** PASSAGE SHOWN follows **
COURTSIDE: More Indictees Surrender

Serbs accused of crimes in Croatia among new batch of indictees to hand themselves in to The Hague.

COURTSIDE: More Indictees Surrender

Serbs accused of crimes in Croatia among new batch of indictees to hand themselves in to The Hague.

Three more Hague suspects surrendered voluntarily to The Hague last week, bringing the number of inmates at the UN detention unit to 46, not including eight who have been provisionally released pending the start of their trials.


Mile Mrksic and Milan Martic led the new batch on Wednesday. Both are accused of crimes committed in Croatia in 1991 and 1995.


Mrksic, a retired former JNA general together with Veselin Sljivancanin and Miroslav Radic, is one of the infamous "Vukovar trio", blamed for the killing of more than 200 patients taken from the town's hospital in November 1991 and executed at a nearby farm.


One day after surrendering, Mrksic pleaded not guilty to all six counts on the "Vukovar indictment" brought in November 1995. His defense, the Belgrade attorney Miroslav Vasic, said he is to seek provisional release of the accused next week. Mrksic underwent heart surgery just before coming to The Hague and needs "rehabilitation", he said.


Martic was once president of the Republika Srpska Krajina, the self-proclaimed Serbian state in Croatia, centred on Knin. Martic is accused of ordering rocket attacks on Zagreb in May 1995, in which a large number of civilians were killed and wounded. He entered a non-guilty plea on Tuesday May 21.


Dusan "Duca" Knezevic arrived on Saturday, not from Belgrade, but Banja Luka in Republika Srpska, where he surrendered to tribunal representatives. Knezevic, a waiter before the war, is charged with murder, torture, rape and beating detainees at the Omarska and Keraterm camps in the summer of 1992.


In both indictments for these notorious camps in the Prijedor area of north-west Bosnia, it's said Knezevic was not a guard in either but "on many occasions" entered them "with the intention of mistreating, beating, torturing and killing the detainees".


Next week, Knezevic will enter his plea over the 46 counts he is charged with in both indictments, which include crimes against humanity, grave breaches of the Geneva Conventions and violations of the law or customs of war.


His arrival completes the indictment for Keraterm, because the other two accused, Predrag Banovic and Dusan Fustar, are already in the detention unit, so that the trial over the crimes committed in the camp can now begin.


However, as Knezevic is also implicated in crimes committed in Omarska, the prosecution will probably seek a joint trial for both camps. Momcilo Gruban, accused of similar crimes, is already in the cell unit after surrendering two weeks ago. Only the camp's former commander, Zeljko Meakic, is still at large. The prosecution hopes he will arrive before the joint trial starts.


Mirko Klarin is IWPR senior editor at the war crimes tribunal and editor-in-chief of SENSE News Agency.
** End of PASSAGE SHOWN **
**TASK REQUIREMENTS**:
1 > In the court report, who is representing Mrksic in his defense?
2 > Rewrite the court report starting at "Three more Hague" and ending at "of their trials.", changing "detention unit" to "holding facility".
** PROVIDED INFORMATION follows **
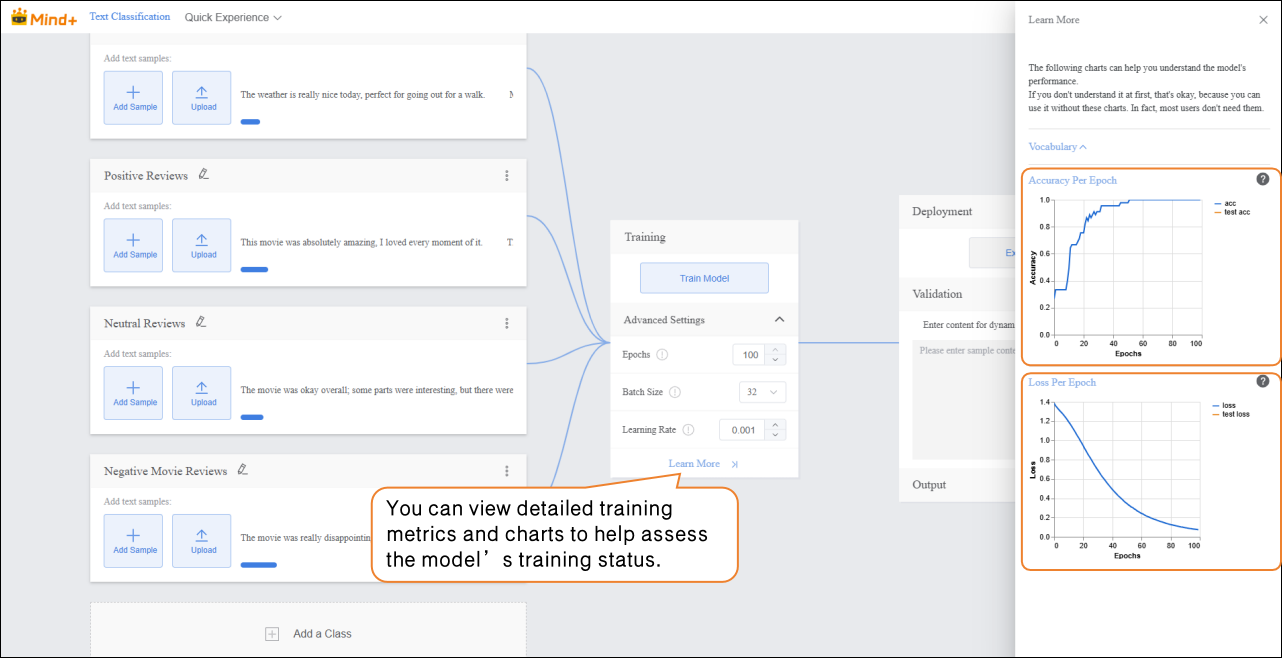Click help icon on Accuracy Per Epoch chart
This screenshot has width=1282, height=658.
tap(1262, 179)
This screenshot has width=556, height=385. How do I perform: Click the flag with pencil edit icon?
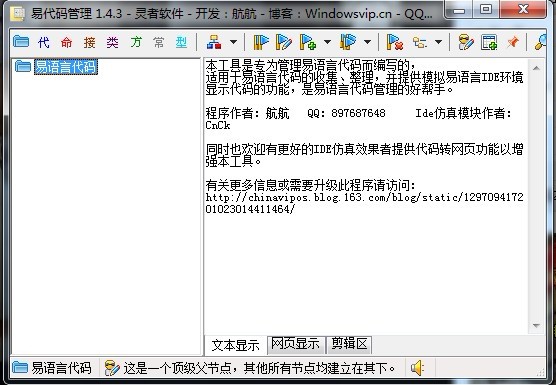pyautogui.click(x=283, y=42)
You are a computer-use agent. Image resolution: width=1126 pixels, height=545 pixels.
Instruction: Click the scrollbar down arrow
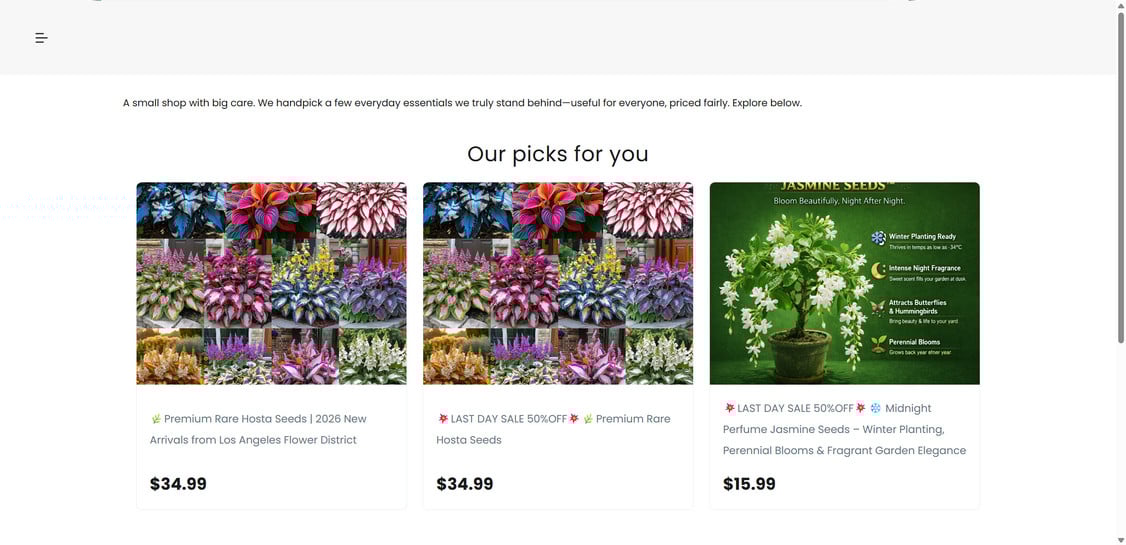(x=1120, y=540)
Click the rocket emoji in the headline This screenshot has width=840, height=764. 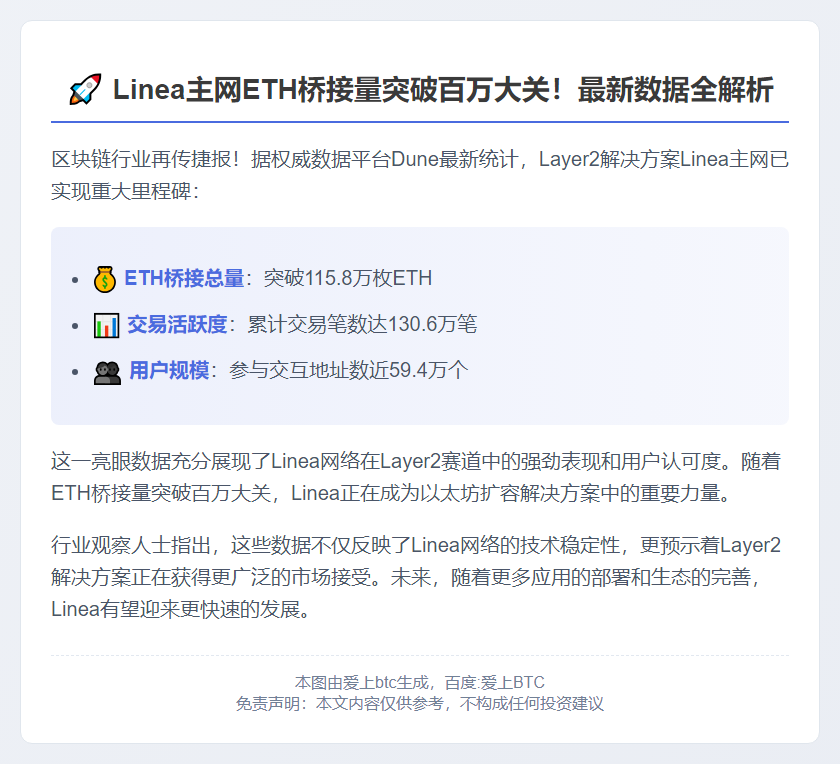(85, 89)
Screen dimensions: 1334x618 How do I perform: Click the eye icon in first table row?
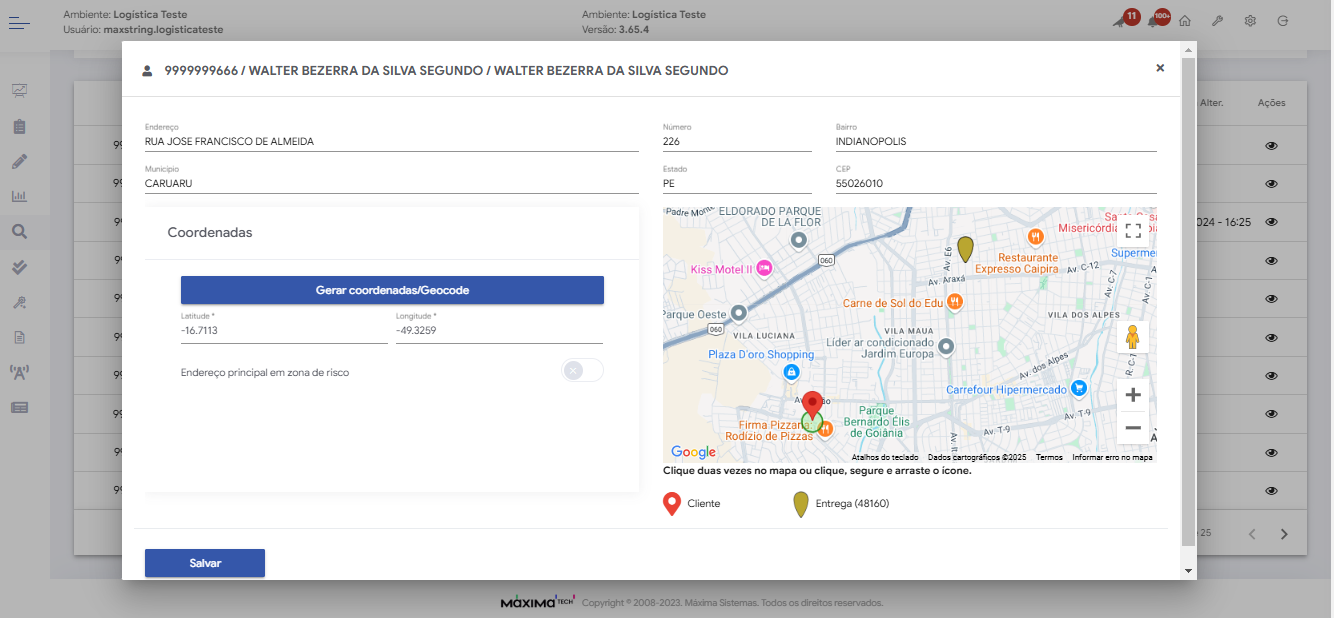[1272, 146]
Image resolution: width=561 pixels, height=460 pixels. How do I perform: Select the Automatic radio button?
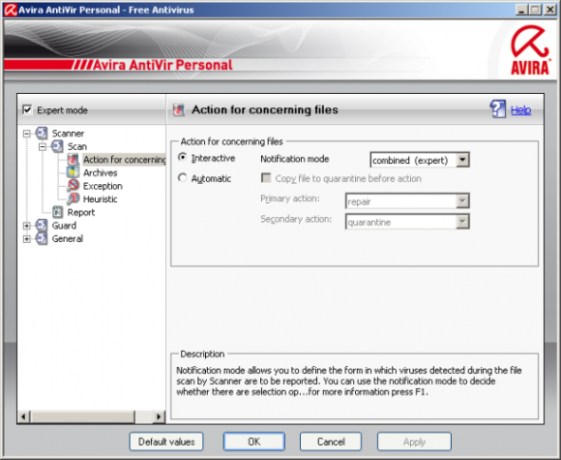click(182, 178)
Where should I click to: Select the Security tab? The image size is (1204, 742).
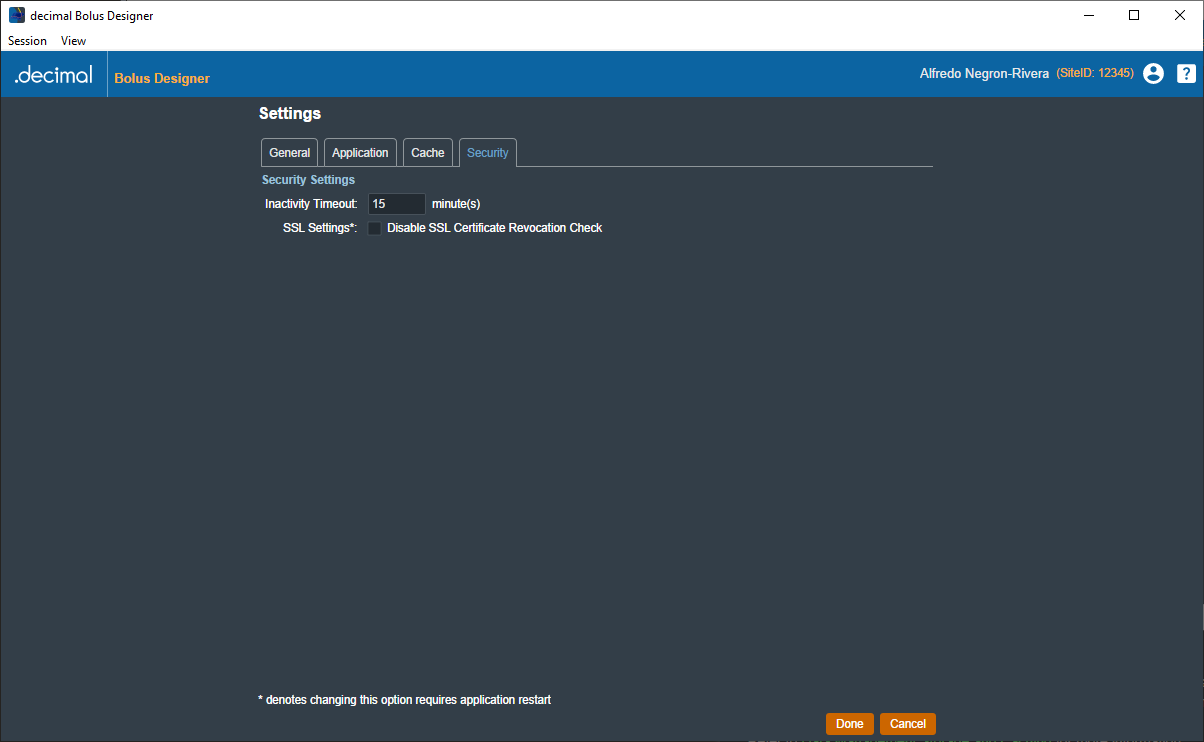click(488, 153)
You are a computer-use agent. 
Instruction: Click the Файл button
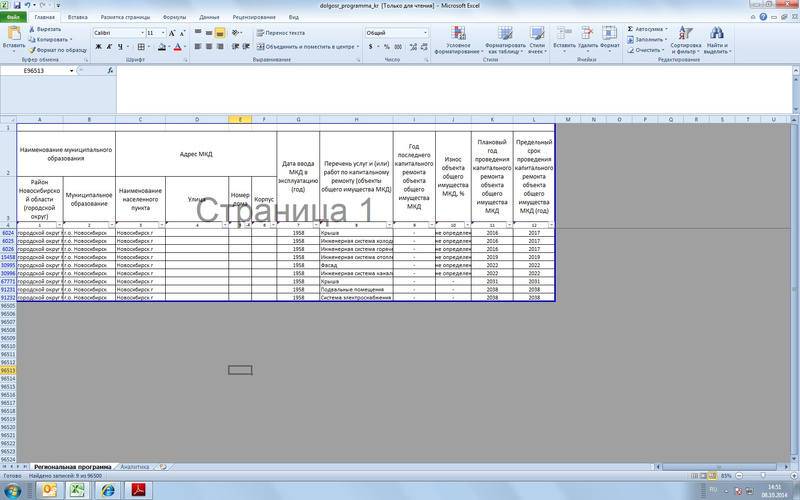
** End of PROVIDED INFORMATION **
**RESULTS BY TASK**:
1 > Miroslav Vasic, a Belgrade attorney.

2 >
Three more Hague suspects surrendered voluntarily to The Hague last week, bringing the number of inmates at the UN holding facility to 46, not including eight who have been provisionally released pending the start of their trials.